Lesedi straightened her shoulders and banished the tears from her eyes. “We’ll have to come up with a way to make sure his shoulders don’t keep him from drawing.”
“We will,” said Mason. “Thank you, Dr. Hackett, but I think we’re done here.” “We’d love to have you back periodically to monitor Nazar’s condition. He’ll need to be watched for any blood-borne pathogens since a needle stick could be counterproductive.” Dr. Hackett shook Mason’s hand.
“Thank you, but I think we’ll stick with our local doctor from now on.”
Dr. Hackett deflated at Mason’s words. “They won’t have our facilities in Kansas. Nazar really needs the best care.”
“And he’ll have it,” Lesedi said. “Nazar, honey. Put your pencils away and say goodbye to the doctor.”
Excited to get out of the hospital that wanted to make him a permanent resident on display, Nazar shoved his pencils into a superhero case and his paper into a folder. Everything except the drawing of Kelly went into his Kansas City Chiefs backpack.
“Bye,” he said and hustled into the hallway with his parents right behind.
“Your picture will get wrinkled if you carry it that way,” said Lesedi.
“I want to give it to Kelly,” Nazar said. “Where is she?”
“I don’t know. Let’s ask the front desk.” Mason squeezed his son’s hand.
After making the front desk secretary cross her heart and pinky swear to give the drawing to Kelly, Nazar relinquished the paper. He wrote a quick note thanking Kelly for helping him wash up before following his parents into the parking lot.
“Let’s take the long way home,” Mason said.
“It’s already two whole days in the truck,” whined Nazar.
“Yes, but if we take the long way, we can stop at the Miniatures Museum in Tucson, the Fairy Tale Museum in New Mexico, and who knows what else we’ll find.” He opened the rust-colored Ford F150 truck door so Nazar could climb in.
“I guess that sounds cool.” Nazar buckled his seat belt and pulled his art supplies out of his bag.
“Take this before you start.” Lesedi reached around and handed her son a small white tablet and his water bottle. “We don’t want you getting car sick again.”
Nazar groaned but accepted the pill and water. He did his best to swallow it on the first try but still sputtered and coughed. Pills were hard.
The urge to draw took over Nazar before they’d left the parking lot.

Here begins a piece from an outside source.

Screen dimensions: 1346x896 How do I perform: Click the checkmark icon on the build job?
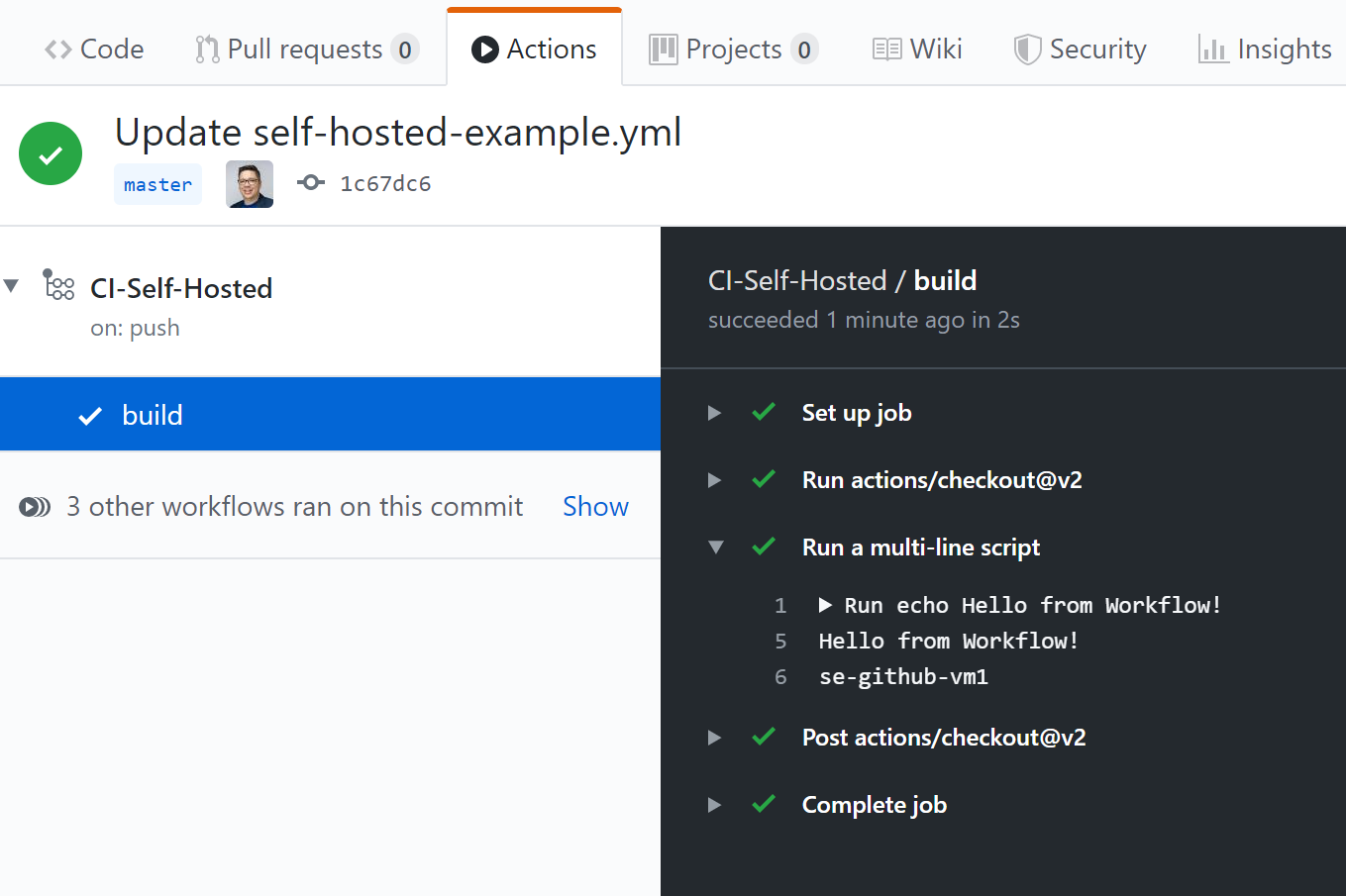(x=89, y=415)
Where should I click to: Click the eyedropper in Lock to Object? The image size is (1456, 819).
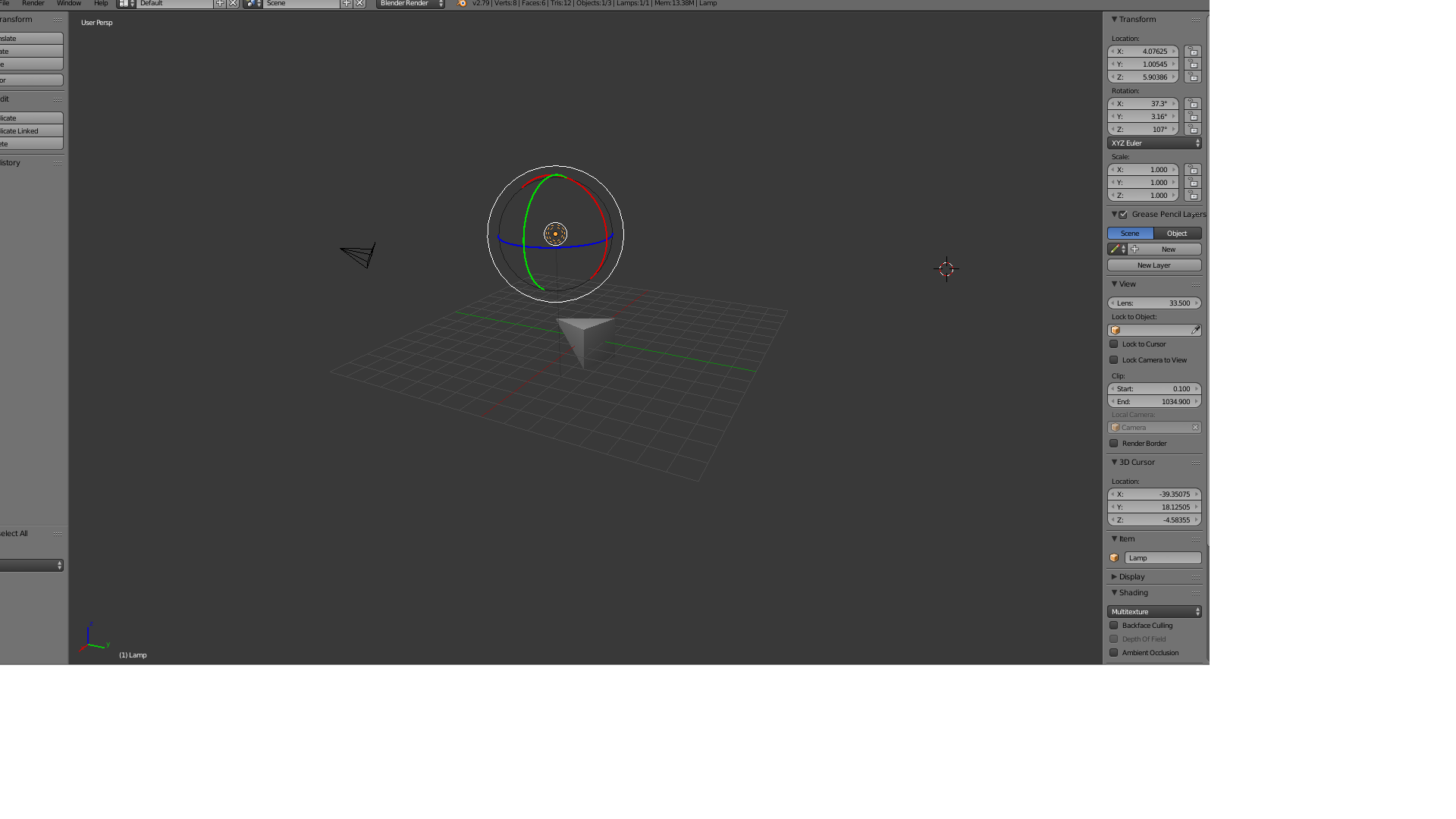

He dug into his next sketch with a sense of purpose, determination, and urgency he’d never felt before. He needed to draw now or he might lose the details of the souls he illustrated. Two hours later, when they arrived at the Miniatures Museum, he had completed a drawing of the young man with the cast fly fishing with his grandfather and was ready for a break.